被害者に提示される、Torネットワーク上のSynoLockerのページ（エフセキュア公式ブログより画像転載）

　メッセージでは暗号化プロセスについて技術的説明も示されており、エフセキュアがSynoLockerを分析した結果、説明通りの暗号化プロセスが適切に実装されていたという。すなわち、復号キーがなければ、「ユーザーが別途バックアップを保持していない限り、NASデバイスに格納された任意のファイルが失われるという事態に直面することになる」。

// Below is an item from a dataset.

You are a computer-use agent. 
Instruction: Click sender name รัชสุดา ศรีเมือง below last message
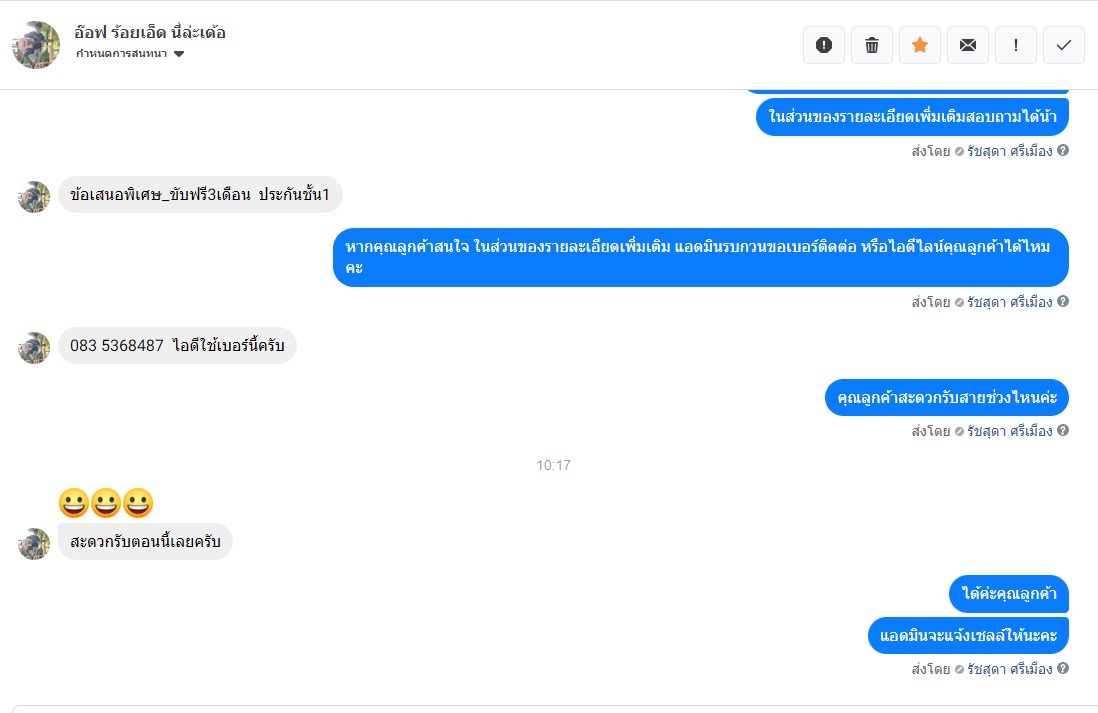[x=1009, y=670]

　エフセキュアによると、身代金を支払って復号キーを受け取り、無事にファイルを復号したユーザーの報告例もあるというが、身代金を支払ってもファイルが復旧されるという保証はないと指摘。また、身代金の支払いは犯罪者に金銭的利益を与えることにもなるため、断固としで拒否しなければならないと強調。そうした状況にならないために、以下の2つの対策が求められるとしている。

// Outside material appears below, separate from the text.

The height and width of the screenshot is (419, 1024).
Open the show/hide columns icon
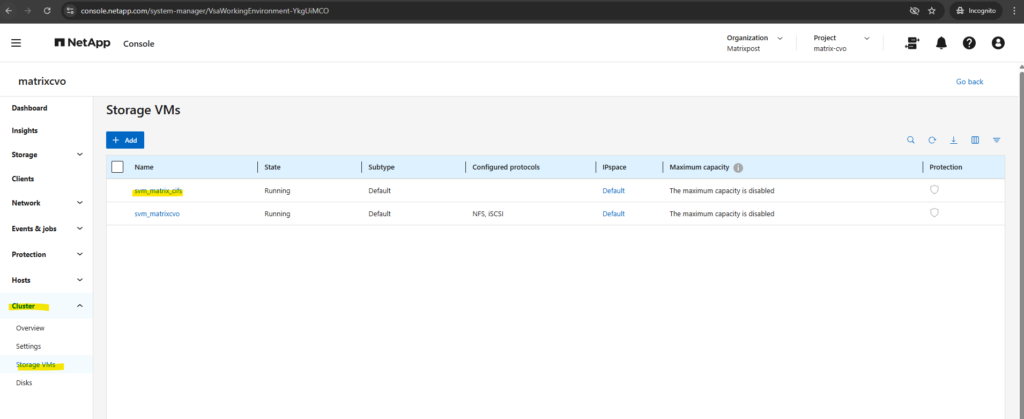pos(975,140)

• 万一の感染に備えてバックアップを取っておく。感染した場合は、対応方法をメーカーに確認する。
• 攻撃はNASの古いOSの脆弱性を悪用したものが多いため、最新の状態にしておく。

　なお、SynoLockerは、エフセキュアのセキュリティ製品では「Trojan:Linux/SynoLocker.A」として検知する。Synology製NASのOS「Synology DSM」の古いバージョンにある脆弱性を突き、NASのリモートアクセス機能を悪用してNASにアクセスしているものとみられる。

　Synologyによると、攻撃されているDSMの脆弱性は2013年12月に修正パッチで対処済みのものだとしており、ユーザーに対してアップデートを強く促している。